YOUR INSTRUCTIONS
Resume the passage on Costigan's Canwell Committee testimony from the point where it stops.

READING PASSAGE
<<<<
Costigan testified that only in 1939, with the coming of the pact between the Soviet Union and Hitlerite Germany, did he note the primary emphasis of the Communist Party in supporting the interests of Soviet foreign policy. Costigan insisted that he had paid no party dues and carried no party card and "frankly had no feeling of being in the Party, except to consult with these people" throughout the 1937 to 1939 interval. After breaking with the CPUSA in 1940, Costigan noted that he had run against "the line that DeLacy and the rest of the Executive Committee of the Communist Party" were promoting until by the time of the 1946 elections Costigan found himself "probably hated more than anyone in the Pacific Northwest by the Communist Party."

During his Canwell Committee testimony Costigan named as members of the Communist Party former Congressman Hugh DeLacy, old age pension activists William J. Pennock and N.P. Atkinson, union leader Jess Fletcher, journalist Terry Pettus, longshoremen's union official Harry Bridges, and civil rights attorney John Caughlan.
>>>>
GIVEN ENTRIES
<<<<
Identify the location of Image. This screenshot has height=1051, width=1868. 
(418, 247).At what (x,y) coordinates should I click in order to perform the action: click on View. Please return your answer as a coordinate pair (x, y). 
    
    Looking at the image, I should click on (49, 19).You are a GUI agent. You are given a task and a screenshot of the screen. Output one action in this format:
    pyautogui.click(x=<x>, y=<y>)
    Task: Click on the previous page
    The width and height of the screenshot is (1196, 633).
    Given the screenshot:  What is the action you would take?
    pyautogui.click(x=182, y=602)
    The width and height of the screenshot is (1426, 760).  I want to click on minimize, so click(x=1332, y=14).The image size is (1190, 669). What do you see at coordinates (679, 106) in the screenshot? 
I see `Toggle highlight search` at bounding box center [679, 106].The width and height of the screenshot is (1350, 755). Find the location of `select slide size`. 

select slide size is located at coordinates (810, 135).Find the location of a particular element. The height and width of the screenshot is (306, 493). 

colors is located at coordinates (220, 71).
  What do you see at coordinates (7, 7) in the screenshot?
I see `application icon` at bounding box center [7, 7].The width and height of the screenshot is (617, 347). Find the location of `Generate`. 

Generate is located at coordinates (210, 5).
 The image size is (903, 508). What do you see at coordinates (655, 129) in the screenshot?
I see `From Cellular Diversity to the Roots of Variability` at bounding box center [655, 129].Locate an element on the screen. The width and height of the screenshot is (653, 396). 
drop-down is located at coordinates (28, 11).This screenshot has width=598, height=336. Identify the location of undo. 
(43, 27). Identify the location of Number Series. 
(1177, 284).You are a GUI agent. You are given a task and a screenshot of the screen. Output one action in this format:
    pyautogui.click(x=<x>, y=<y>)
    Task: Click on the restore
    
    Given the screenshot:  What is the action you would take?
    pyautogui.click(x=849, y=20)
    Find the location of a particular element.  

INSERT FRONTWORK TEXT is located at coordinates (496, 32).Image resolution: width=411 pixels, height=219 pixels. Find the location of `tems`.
>>>>
EXPECTED OUTPUT
Costigan separated from his wife in April 1948 and moved to Southern California, where he worked on behalf of the United Nations Appeal for Children. He subsequently served as the Executive Secretary of the Labor League of Hollywood Voters and as director of publicity for the Hollywood Film Council. He was also employed by the California Democratic Party's State Central Committee in 1948 and 1949.

From 1950 through 1954 Costigan served as the assistant to Roy Brewer, who occupied leading roles in the Hollywood Film Council and Council Against Communist Aggression in addition to heading the Theatrical Stage Employees and Moving Picture Machine Operators union.

===1954 anti-communist testimony===

In 1954 the House Committee on Un-American Activities (HUAC) turned its attention to radicalism in the Pacific Northwest. Howard Costigan was called on May 28, 1954, as a friendly witness. In his testimony Costigan detailed his own biography and the formation of the Commonwealth Builders and Washington Commonwealth Federation for the committee and named as members of the Communist Party journalists Lowell Wakefield, Jim Cour, and Ellen McGrath, his former secretaries Sylvia Keen and Irene Borowski, University of Washington professors E. Harold Eby and Mel Jacobs, union officials Karley A. Larsen and Harry Jackson, party functionaries Lou Sass and Henry Huff, woodworkers' union official Mickey Orton, and attorney Jim Molthan, in addition to those already named in the 1948 Canwell proceedings.

Costigan also noted to HUAC that he had worked with the Federal Bureau of Investigation and other departments of the U.S. Government, including the Immigration department, since the conclusion of World War II.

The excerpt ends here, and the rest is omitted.